Copy the entries below verbatim, from the very first line down to and including the line containing "Action: (840, 30)".

[start]

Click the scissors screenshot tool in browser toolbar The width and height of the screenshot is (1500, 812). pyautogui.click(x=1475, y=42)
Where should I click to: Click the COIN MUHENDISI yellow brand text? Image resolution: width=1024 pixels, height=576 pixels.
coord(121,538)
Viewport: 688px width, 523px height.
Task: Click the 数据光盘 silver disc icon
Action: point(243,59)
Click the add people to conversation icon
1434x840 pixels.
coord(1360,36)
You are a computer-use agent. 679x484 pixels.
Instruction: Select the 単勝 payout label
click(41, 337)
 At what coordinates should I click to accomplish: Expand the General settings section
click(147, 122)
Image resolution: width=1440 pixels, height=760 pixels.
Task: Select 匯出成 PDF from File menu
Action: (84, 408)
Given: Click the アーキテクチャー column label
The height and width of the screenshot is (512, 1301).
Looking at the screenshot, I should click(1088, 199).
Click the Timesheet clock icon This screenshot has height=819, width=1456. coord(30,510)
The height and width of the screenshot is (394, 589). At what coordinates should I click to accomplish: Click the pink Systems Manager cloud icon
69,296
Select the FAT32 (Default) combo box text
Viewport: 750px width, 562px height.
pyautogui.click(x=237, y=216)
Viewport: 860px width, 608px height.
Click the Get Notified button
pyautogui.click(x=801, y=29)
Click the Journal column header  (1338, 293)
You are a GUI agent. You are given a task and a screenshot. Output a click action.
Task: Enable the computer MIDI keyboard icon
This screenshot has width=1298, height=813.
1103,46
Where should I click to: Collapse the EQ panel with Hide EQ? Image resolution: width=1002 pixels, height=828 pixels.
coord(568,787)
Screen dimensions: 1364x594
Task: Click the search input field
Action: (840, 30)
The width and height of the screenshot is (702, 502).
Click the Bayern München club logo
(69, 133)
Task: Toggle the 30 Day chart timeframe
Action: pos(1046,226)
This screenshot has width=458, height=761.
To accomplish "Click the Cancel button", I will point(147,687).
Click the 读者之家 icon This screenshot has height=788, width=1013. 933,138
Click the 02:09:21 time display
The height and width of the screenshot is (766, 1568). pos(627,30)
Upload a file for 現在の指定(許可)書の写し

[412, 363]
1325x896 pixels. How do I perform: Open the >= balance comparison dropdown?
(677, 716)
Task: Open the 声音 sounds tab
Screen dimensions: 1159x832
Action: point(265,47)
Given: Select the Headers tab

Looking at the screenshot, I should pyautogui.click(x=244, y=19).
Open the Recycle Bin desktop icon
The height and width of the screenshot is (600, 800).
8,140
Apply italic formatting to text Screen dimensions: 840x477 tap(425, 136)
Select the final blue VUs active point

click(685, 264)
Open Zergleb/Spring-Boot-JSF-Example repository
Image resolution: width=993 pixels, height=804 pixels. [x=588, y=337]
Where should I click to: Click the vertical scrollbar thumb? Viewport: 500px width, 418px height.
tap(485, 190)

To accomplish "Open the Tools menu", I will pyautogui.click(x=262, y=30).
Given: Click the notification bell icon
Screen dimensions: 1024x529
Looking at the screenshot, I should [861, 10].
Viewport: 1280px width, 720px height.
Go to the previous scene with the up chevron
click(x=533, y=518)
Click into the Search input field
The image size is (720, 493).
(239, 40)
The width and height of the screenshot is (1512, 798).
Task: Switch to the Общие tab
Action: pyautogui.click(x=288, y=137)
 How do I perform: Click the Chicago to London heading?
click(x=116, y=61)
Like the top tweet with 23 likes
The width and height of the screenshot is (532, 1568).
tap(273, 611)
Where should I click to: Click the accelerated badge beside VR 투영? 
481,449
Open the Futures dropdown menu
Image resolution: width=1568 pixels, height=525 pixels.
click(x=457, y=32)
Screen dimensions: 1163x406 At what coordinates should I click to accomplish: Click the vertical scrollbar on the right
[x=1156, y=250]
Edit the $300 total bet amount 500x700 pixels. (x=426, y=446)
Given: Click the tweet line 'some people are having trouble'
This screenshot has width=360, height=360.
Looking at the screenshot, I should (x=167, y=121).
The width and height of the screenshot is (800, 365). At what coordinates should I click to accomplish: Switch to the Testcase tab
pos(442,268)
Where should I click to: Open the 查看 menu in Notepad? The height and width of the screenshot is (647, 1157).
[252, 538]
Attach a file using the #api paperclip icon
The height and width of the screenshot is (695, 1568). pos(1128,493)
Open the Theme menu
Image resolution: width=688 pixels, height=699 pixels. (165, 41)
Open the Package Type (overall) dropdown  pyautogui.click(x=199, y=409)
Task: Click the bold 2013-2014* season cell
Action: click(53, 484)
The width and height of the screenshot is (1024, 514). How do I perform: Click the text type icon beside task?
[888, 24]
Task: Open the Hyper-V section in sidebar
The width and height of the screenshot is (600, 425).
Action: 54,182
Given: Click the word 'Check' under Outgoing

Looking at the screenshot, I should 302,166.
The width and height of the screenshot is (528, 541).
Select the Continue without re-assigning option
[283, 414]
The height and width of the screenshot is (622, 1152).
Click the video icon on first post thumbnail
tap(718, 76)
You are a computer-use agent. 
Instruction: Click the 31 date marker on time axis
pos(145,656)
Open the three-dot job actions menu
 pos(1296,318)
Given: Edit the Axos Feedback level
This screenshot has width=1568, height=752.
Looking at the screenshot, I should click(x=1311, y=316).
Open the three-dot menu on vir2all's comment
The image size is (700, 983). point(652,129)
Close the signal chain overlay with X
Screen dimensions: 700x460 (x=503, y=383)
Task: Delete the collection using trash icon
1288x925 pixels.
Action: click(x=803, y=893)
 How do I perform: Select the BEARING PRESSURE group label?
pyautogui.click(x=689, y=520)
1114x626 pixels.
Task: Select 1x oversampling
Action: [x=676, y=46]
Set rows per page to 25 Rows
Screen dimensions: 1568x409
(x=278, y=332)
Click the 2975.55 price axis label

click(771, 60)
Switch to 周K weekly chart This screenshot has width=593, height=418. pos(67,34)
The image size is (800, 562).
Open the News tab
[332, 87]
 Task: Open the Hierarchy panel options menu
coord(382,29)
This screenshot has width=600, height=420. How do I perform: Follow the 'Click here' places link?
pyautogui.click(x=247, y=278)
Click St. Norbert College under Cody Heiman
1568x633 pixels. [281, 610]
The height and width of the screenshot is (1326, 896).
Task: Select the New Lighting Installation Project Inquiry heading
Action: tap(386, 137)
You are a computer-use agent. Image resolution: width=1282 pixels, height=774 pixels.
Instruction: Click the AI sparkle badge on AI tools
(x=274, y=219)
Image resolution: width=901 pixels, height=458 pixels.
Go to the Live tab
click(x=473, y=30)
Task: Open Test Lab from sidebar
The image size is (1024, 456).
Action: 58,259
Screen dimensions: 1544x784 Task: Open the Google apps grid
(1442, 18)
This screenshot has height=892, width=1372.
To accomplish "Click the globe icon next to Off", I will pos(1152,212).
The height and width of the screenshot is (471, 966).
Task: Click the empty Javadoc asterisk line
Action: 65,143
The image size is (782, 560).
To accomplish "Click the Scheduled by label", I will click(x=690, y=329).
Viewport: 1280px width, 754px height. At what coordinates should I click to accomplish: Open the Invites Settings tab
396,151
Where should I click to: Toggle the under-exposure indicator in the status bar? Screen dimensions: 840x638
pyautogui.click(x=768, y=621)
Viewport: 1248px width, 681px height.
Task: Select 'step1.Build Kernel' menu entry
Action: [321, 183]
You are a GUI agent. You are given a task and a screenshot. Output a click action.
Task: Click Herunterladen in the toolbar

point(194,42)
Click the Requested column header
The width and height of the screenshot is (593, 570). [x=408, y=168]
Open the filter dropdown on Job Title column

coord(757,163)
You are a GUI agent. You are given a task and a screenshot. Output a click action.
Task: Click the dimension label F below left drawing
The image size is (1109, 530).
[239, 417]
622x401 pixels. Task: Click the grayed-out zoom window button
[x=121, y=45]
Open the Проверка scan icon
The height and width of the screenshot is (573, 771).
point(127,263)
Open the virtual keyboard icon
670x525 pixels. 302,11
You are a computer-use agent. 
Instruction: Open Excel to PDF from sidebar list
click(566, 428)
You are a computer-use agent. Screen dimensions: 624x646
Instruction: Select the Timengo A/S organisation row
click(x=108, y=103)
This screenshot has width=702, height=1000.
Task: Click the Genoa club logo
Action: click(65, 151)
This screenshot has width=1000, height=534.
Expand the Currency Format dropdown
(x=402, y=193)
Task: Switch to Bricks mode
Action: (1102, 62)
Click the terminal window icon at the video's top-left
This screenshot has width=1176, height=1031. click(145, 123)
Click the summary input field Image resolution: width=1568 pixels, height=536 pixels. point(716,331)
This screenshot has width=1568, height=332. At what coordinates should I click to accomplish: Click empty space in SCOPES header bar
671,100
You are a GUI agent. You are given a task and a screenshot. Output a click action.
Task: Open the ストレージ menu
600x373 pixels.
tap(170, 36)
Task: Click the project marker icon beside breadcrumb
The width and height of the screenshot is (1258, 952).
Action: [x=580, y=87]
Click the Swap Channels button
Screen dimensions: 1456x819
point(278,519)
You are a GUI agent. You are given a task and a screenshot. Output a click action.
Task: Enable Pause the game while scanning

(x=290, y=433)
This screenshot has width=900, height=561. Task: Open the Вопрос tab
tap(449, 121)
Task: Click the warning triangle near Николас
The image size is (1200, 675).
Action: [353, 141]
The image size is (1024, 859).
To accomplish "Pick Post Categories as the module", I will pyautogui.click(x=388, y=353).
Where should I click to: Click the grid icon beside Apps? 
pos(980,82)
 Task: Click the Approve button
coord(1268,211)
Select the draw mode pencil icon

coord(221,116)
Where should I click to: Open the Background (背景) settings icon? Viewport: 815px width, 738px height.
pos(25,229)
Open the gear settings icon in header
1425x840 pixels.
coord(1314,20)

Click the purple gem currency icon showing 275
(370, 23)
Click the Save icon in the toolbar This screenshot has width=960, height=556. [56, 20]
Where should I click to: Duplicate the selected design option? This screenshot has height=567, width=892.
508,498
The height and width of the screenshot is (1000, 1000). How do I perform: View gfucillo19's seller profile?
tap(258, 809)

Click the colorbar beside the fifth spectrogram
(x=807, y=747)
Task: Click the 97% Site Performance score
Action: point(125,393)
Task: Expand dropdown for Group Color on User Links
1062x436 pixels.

[end]

[TASK RESULT]:
Click the scissors screenshot tool in browser toolbar The width and height of the screenshot is (1500, 812). pyautogui.click(x=1475, y=42)
Where should I click to: Click the COIN MUHENDISI yellow brand text? Image resolution: width=1024 pixels, height=576 pixels.
coord(121,538)
Viewport: 688px width, 523px height.
Task: Click the 数据光盘 silver disc icon
Action: point(243,59)
Click the add people to conversation icon
1434x840 pixels.
coord(1360,36)
You are a computer-use agent. 679x484 pixels.
Instruction: Select the 単勝 payout label
click(41, 337)
 At what coordinates should I click to accomplish: Expand the General settings section
click(147, 122)
Image resolution: width=1440 pixels, height=760 pixels.
Task: Select 匯出成 PDF from File menu
Action: (84, 408)
Given: Click the アーキテクチャー column label
The height and width of the screenshot is (512, 1301).
Looking at the screenshot, I should click(1088, 199).
Click the Timesheet clock icon This screenshot has height=819, width=1456. coord(30,510)
The height and width of the screenshot is (394, 589). At what coordinates should I click to accomplish: Click the pink Systems Manager cloud icon
69,296
Select the FAT32 (Default) combo box text
Viewport: 750px width, 562px height.
pyautogui.click(x=237, y=216)
Viewport: 860px width, 608px height.
Click the Get Notified button
pyautogui.click(x=801, y=29)
Click the Journal column header  (1338, 293)
You are a GUI agent. You are given a task and a screenshot. Output a click action.
Task: Enable the computer MIDI keyboard icon
This screenshot has width=1298, height=813.
1103,46
Where should I click to: Collapse the EQ panel with Hide EQ? Image resolution: width=1002 pixels, height=828 pixels.
coord(568,787)
Screen dimensions: 1364x594
Task: Click the search input field
Action: (840, 30)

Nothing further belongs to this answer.